Extract the portion of the passage on random-word brainstorming from "I facilitate creative" to "spring to mind.", copying it word for word.

Passage provided Block Start

I facilitate creative thinking sessions for major corporate customers and it is sometimes a challenge to displace the delegates out of their conventional ways of thinking. If I want to generate really creative and unorthodox ideas then I often introduce a random stimulus. The easiest one to start with is the random word.
Just pick up a dictionary and choose a noun at random. Write the word on the top of the flipchart paper and then underneath list 5 or 6 attributes of that word. Then force connections between the word or its attributes and the problem to be solved. You will find that all sorts of new associations spring to mind.
Say the problem is how to attract the best applicants to join your company. The random word from the dictionary is – eucalyptus. You write eucalyptus on the sheet and then list some attributes or associations – say Australia, gum, Koala bear, branches, medecine. Some of the ideas that might be triggered are:
– Recruit Australians and New Zealanders
– Offer the opportunity to take time off and travel the world
– Offer free packs of dental gum to anyone who applies
– Stick notices about your job opportunities on boards at gyms and clubs
– Run a recruitment seminar at a Zoo
– Give applicants a branded teddy bear to show what a caring company you are
– Offer medical insurance and health checks
– Run a publicity event that helps a local hospital
– Show people how their career can branch out if they join your company
Keep adding suggestions until you run out or ideas and then turn over the flip chart and pick a new random noun from the dictionary. Some words work much better than others though you never know which until you try them. I generally find that simple concrete nouns like fish, corner, stick or house work better than abstract nouns like faith or sorrow. But you have to try with whatever you get. When you have a long list of ideas from several random words then you evaluate them using some agreed criteria to select and refine the best ones.
Why does a stimulus like the random word work? It forces the brain to start from a new departure point, to come at the problem from a new direction. The brain is a lazy organ; it will automatically lapse into familiar patterns and solve problems the way it has always done unless you give it a jog and start it from a new point. However, the brain is clever at forcing connections between disparate things so when you prompt your mind with a strange stimulus it responds by finding creative connections.
You can also use random pictures, objects, songs or a walk to introduce brainstorm stimuli. You can bring along a selection of photos of random objects or ask people to bring an object that they think will be unusual (without telling them why). You can also ask people to go for a walk in a city centre or around an art gallery or museum and then tell you about something they saw. That then becomes the starting point for the brainstorm.

Passage provided Block End
Data provided Block Start

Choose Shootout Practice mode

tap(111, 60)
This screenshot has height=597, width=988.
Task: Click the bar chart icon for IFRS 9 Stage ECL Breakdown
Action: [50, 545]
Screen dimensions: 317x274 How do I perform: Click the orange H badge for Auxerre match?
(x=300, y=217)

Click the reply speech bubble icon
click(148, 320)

Data provided Block End
Data provided Block Start

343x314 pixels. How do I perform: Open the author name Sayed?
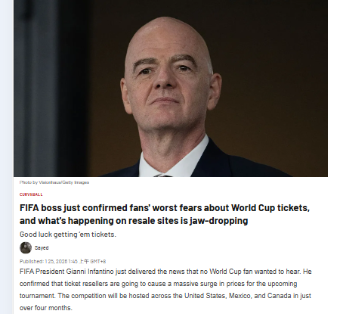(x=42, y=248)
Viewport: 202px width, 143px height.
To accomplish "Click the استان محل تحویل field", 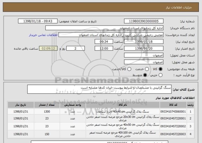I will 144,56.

Data provided Block End

* **Answer space**:
I facilitate creative thinking sessions for major corporate customers and it is sometimes a challenge to displace the delegates out of their conventional ways of thinking. If I want to generate really creative and unorthodox ideas then I often introduce a random stimulus. The easiest one to start with is the random word.
Just pick up a dictionary and choose a noun at random. Write the word on the top of the flipchart paper and then underneath list 5 or 6 attributes of that word. Then force connections between the word or its attributes and the problem to be solved. You will find that all sorts of new associations spring to mind.